### Exercise directions
Retype the items below character for character, leaving out the pictures.

Source data
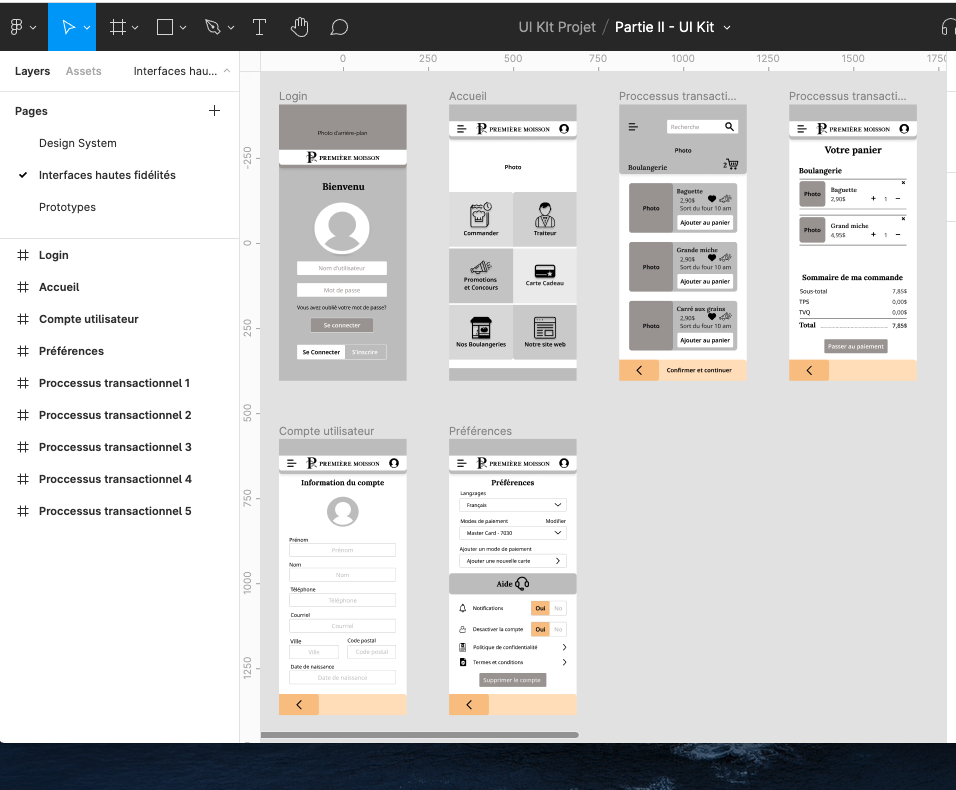956x790 pixels.
Task: Open the Move tool options dropdown arrow
Action: 87,28
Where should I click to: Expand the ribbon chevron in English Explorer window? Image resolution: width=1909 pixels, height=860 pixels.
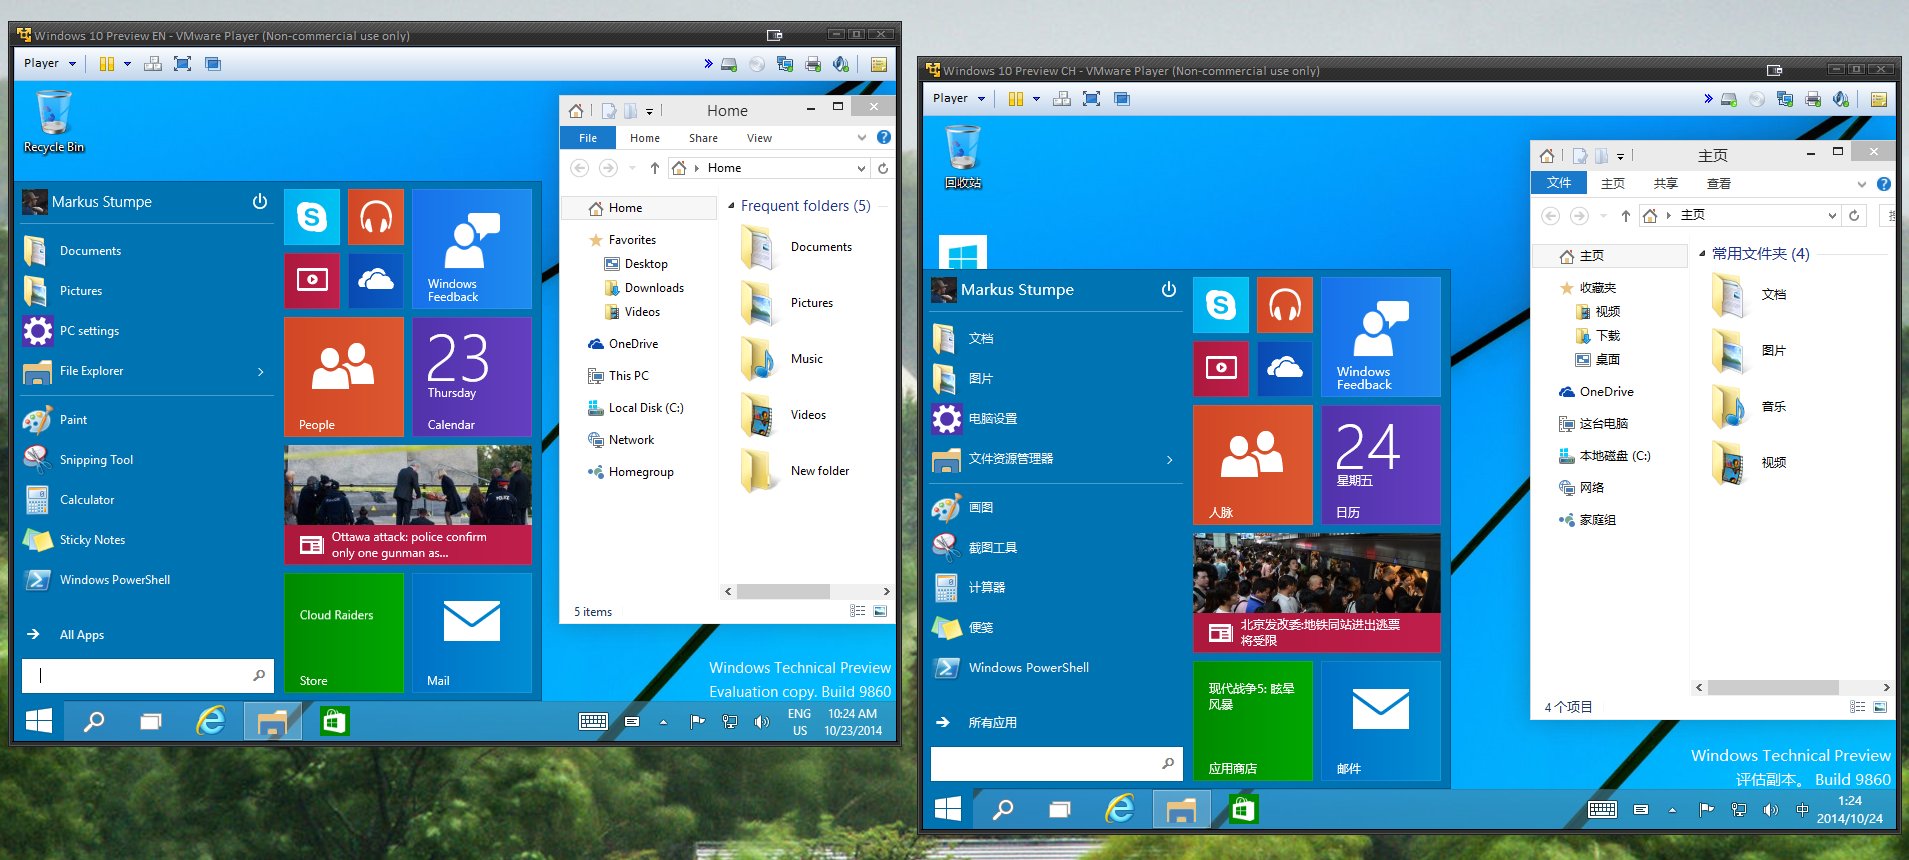(862, 138)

### Complete output
956x790 pixels.
Task: Open the Move tool options dropdown arrow
Action: 87,28
Where should I click to: Expand the ribbon chevron in English Explorer window? Image resolution: width=1909 pixels, height=860 pixels.
(862, 138)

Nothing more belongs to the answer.